The records:
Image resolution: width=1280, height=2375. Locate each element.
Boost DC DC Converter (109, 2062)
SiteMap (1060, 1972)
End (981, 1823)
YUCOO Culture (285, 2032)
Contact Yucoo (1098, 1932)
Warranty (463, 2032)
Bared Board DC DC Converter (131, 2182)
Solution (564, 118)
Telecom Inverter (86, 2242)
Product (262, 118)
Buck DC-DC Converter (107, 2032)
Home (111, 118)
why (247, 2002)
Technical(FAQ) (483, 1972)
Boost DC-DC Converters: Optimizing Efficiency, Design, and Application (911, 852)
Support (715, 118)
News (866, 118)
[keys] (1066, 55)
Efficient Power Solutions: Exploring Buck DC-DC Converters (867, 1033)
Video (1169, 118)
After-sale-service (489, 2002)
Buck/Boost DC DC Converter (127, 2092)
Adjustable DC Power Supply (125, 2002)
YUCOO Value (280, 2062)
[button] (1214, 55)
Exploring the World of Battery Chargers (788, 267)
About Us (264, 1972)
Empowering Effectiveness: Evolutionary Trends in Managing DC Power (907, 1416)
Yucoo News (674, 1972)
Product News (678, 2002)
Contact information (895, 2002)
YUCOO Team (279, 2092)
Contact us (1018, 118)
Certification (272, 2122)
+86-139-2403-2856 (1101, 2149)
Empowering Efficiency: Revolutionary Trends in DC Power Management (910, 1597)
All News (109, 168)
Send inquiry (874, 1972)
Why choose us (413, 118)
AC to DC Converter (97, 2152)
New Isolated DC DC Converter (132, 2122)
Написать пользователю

---

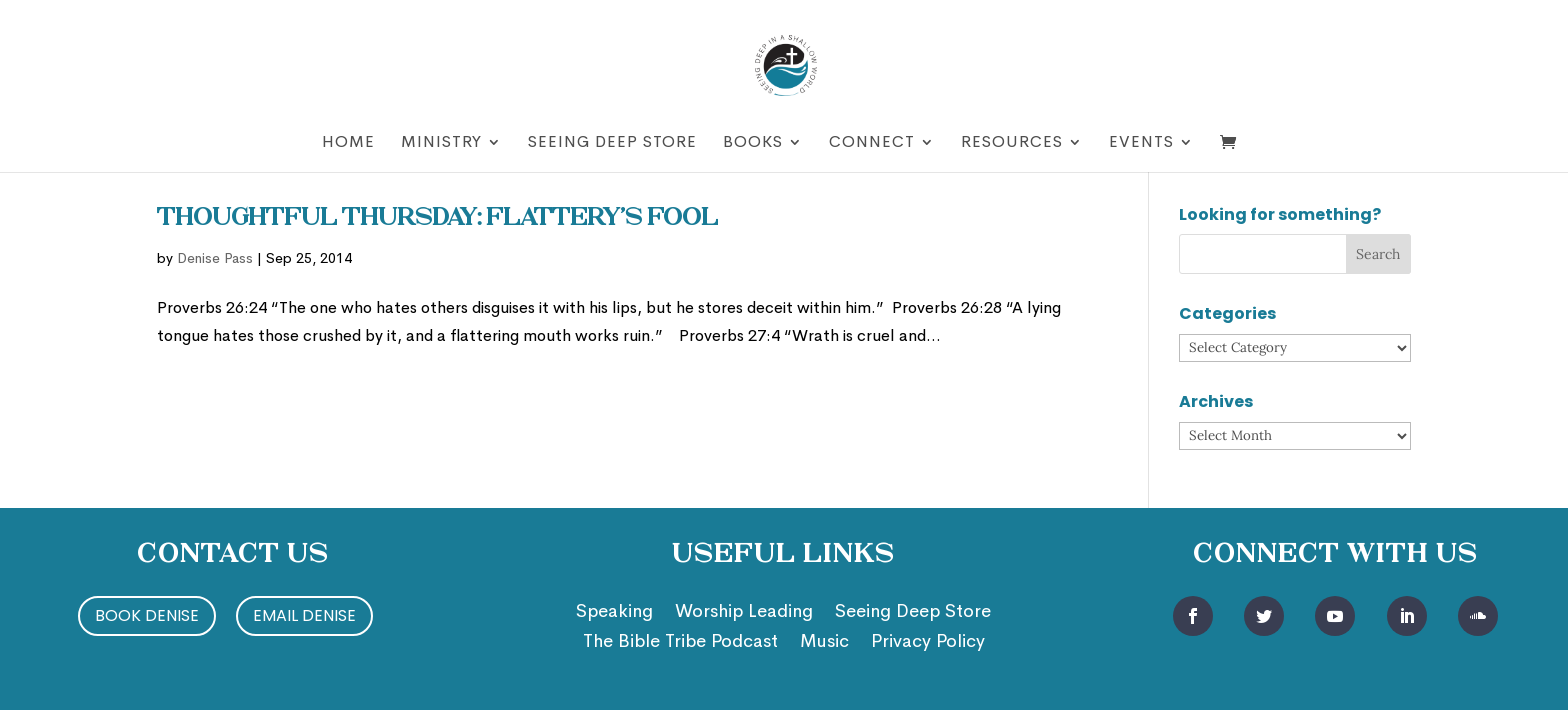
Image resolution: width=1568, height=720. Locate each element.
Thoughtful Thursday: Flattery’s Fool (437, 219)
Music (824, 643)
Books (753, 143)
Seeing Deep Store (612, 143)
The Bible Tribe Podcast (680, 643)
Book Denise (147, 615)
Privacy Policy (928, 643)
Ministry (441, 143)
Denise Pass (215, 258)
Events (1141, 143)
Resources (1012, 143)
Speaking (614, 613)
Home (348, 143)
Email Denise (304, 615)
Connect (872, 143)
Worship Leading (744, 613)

---

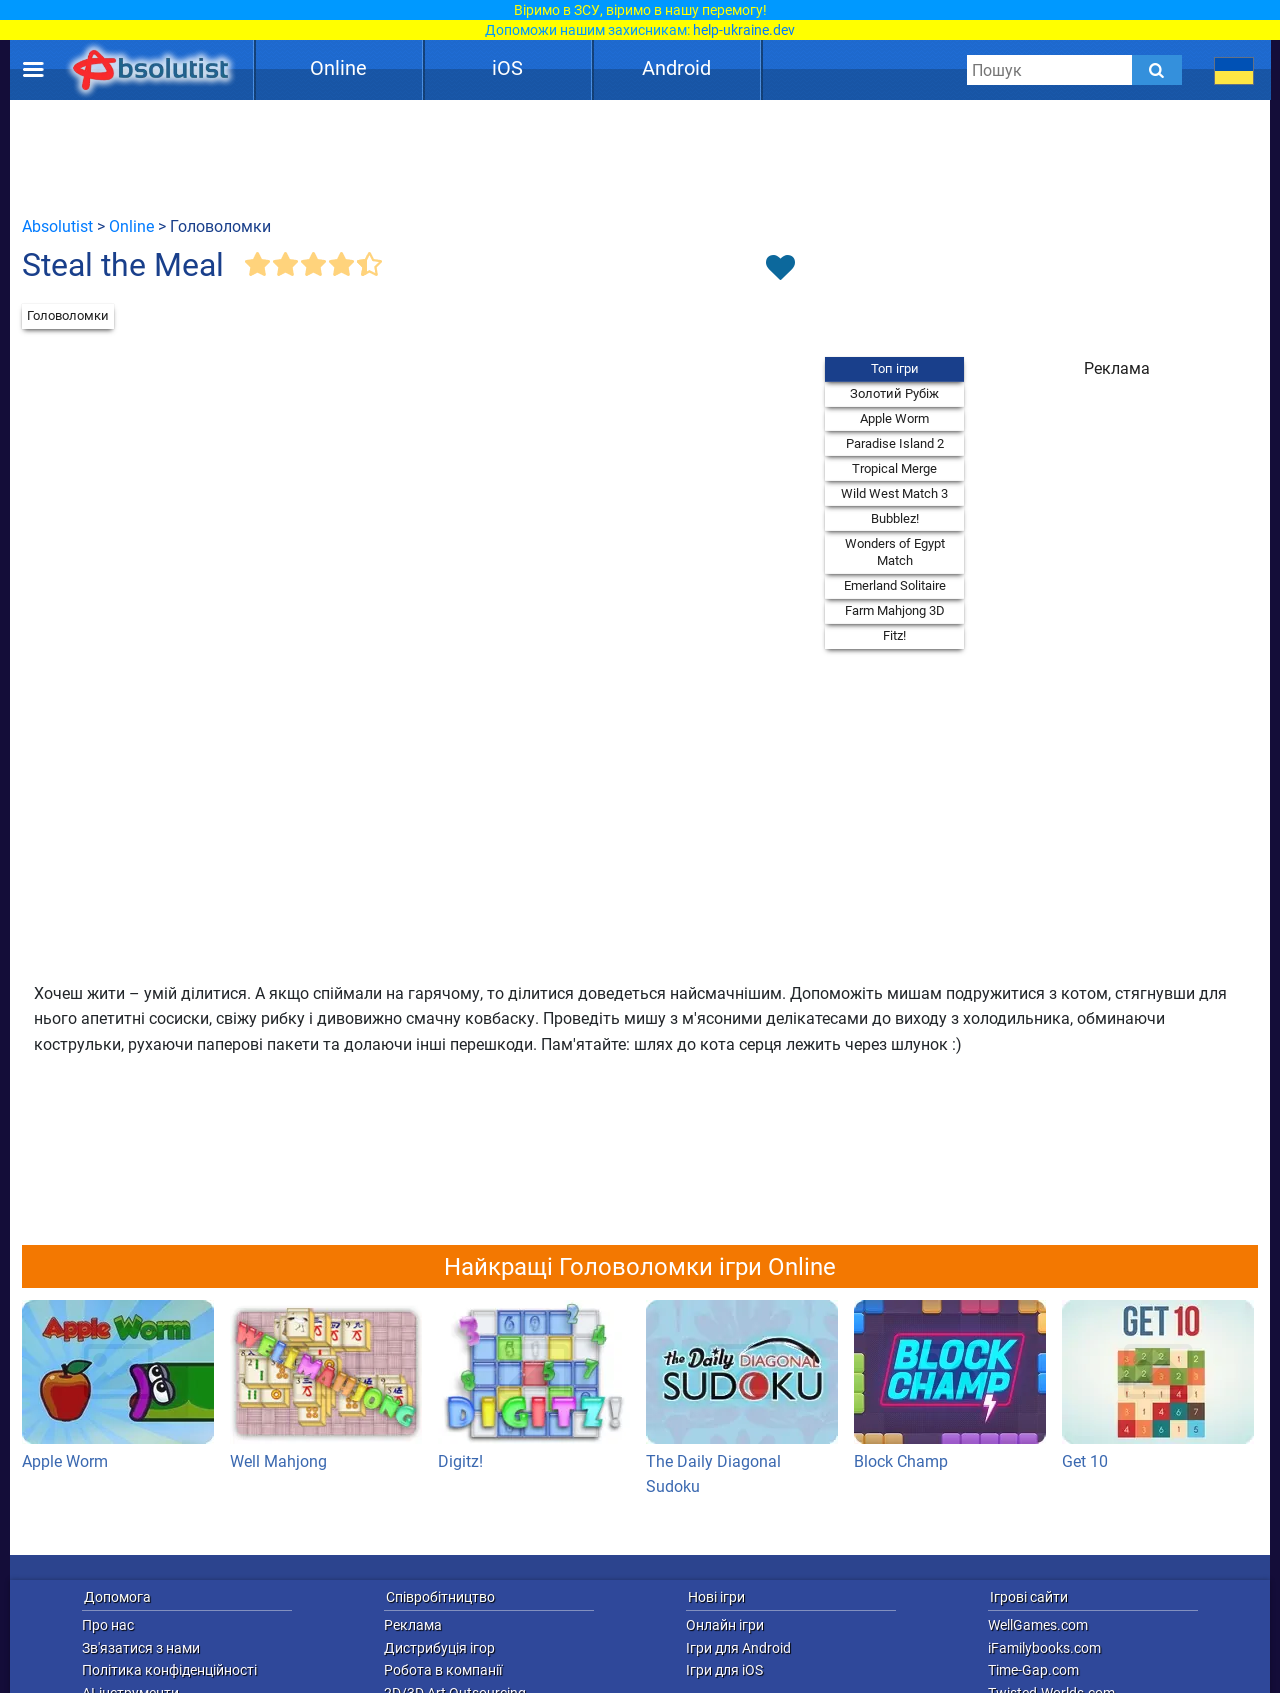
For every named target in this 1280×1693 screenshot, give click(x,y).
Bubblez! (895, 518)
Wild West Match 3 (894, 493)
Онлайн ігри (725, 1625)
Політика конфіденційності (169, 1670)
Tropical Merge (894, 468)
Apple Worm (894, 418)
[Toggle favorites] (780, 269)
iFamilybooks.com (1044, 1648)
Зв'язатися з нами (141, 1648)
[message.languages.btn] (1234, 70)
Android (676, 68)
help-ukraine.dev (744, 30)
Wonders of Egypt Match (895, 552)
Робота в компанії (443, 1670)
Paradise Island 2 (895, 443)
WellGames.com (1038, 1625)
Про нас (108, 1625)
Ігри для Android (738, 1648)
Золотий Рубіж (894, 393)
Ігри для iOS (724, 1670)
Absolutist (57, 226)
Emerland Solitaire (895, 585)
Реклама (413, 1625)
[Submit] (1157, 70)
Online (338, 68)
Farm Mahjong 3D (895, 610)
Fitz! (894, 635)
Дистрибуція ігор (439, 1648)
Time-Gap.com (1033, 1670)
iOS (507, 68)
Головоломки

Required task: Put the lines of the first block above, from the line containing "About Us (264, 1972)" through the line containing "Certification (272, 2122)" (both included), into a JSON list of strings. Use one string per line and drop any blank lines.

Written solution:
[
  "About Us (264, 1972)",
  "Empowering Effectiveness: Evolutionary Trends in Managing DC Power (907, 1416)",
  "Yucoo News (674, 1972)",
  "Product News (678, 2002)",
  "Contact information (895, 2002)",
  "YUCOO Team (279, 2092)",
  "Contact us (1018, 118)",
  "Certification (272, 2122)"
]